Di pertengahan tahun 2016 lalu, saya sedang mempersiapkan diri untuk mengikuti sebuah forum nasional yang diadakan oleh consulting firm terkenal di dunia. Sebelum datang ke forum ini, kami sebagai peserta terpilih memiliki beberapa tugas yang wajib diselesaikan. Salah satunya adalah self-reflection form. Formulir ini berisi beberapa pertanyaan tentang diri kami, tentang self-trait dan behaviour seperti apa yang kami miliki, tentang kelebihan, pun kekurangan kami (atau di cerita ini, saya). Namun, form ini tidak saya isi sendiri, melainkan akan diisi oleh peers dan superior saya. Formulir ini meminta pengisinya untuk mengisi dengan honest, candid, open, and as specific as they can be. Untuk itu, saya meminta bantuan tiga orang teman baik saya untuk mengisi feedback form ini. Tiga teman ini sudah mengenal saya dari awal masa kuliah, sudah lebih dari dua tahun kami berteman, dan juga kami sudah sering memiliki kepentingan bersama. Baik untuk urusan kuliah, organisasi, perlombaan, delegasi, atau pertemanan santai untuk ngobrol-ngobrol di akhir pekan. Mereka sudah mengenal saya cukup baik, dan juga saya tahu mereka punya level obyektivitas yang baik untuk menilai baik/buruknya saya. Untuk itu, saya meminta bantuan mereka untuk mengisinya.

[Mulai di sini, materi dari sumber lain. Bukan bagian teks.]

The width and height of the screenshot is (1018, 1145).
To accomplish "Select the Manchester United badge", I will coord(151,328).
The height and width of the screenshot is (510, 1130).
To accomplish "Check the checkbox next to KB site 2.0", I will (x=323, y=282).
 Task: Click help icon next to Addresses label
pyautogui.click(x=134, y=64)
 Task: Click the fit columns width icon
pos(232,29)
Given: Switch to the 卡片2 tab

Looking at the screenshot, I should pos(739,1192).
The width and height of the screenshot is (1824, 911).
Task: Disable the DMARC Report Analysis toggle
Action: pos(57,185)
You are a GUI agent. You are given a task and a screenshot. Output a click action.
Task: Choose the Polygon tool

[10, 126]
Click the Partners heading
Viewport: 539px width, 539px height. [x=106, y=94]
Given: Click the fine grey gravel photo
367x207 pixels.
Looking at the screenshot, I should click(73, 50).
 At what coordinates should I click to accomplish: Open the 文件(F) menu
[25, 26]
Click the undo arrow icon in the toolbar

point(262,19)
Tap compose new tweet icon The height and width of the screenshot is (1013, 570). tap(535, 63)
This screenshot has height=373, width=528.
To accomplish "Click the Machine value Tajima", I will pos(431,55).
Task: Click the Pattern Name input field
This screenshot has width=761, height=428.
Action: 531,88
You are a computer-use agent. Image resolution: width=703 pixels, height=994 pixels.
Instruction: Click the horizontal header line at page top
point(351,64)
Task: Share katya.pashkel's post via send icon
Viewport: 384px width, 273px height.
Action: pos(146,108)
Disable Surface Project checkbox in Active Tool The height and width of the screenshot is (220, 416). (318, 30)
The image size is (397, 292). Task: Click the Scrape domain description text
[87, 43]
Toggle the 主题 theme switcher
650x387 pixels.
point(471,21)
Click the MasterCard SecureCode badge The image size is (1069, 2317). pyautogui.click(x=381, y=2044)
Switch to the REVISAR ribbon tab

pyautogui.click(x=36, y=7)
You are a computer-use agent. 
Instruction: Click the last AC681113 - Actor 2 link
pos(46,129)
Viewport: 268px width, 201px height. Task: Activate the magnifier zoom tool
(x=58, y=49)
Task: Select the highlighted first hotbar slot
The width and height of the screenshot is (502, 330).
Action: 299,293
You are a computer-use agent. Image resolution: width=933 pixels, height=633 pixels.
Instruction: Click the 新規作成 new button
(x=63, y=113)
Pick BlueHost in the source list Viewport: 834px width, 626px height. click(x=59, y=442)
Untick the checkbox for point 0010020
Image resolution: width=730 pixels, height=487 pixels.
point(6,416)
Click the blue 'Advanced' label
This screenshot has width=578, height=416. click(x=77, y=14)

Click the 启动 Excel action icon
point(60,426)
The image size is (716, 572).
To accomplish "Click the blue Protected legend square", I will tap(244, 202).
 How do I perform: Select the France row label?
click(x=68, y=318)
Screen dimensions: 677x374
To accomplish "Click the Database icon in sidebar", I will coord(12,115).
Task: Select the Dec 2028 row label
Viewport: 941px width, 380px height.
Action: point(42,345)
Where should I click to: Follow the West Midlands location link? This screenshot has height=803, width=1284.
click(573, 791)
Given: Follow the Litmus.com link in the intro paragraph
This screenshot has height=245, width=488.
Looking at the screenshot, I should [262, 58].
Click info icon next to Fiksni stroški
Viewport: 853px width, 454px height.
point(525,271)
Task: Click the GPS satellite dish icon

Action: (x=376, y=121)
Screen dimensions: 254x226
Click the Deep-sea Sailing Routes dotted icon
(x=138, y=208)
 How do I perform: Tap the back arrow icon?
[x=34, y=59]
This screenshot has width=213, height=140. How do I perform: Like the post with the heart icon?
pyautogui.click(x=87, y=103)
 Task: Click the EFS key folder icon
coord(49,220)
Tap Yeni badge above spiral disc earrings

Setelah mendapatkan hasil feedback form dari ketiga teman saya yang baik ini, perasaan saya campur aduk. Ketika saya baca dan cermati jawaban mereka, saya sadar bahwa ternyata ada kekurangan di diri saya yang bisa berdampak pada orang lain. Dan hal yang paling saya takuti itu dirasakan orang lain pun muncul sebagai respon mereka: being too dominant and less flexible.

Gimana ya ceritanya.. hahaha. Saya sadar bahwa ini memang ada beberapa kecenderungan diri ini yang kurang baik, dan ternyata teman-teman saya pun take it as a concern. Ini semua juga salah saya sendiri sih hahaha. Tahun 2016 lalu adalah masa-masa dimana saya cukup sibuk melakukan ini itu, mencoba A sampai Z, pun jatuh bangun dari 1 sampai 10. Saya cukup sibuk. Saya mengikuti beberapa organisasi, beasiswa dan forum leadership, kegiatan sosial, dan kompetisi nasional yang mana cukup menyita waktu untuk diri saya sendiri. Belum lagi untuk kegiatan delegasi kampus dan juga yang pasti: belajar agar kuliah saya tetap baik-baik saja. Semua agenda, tugas, dan kewajiban lainnya tertulis rapi di notebook yang selalu saya bawa. Ia berurutan, runtut, dan tak ada habisnya.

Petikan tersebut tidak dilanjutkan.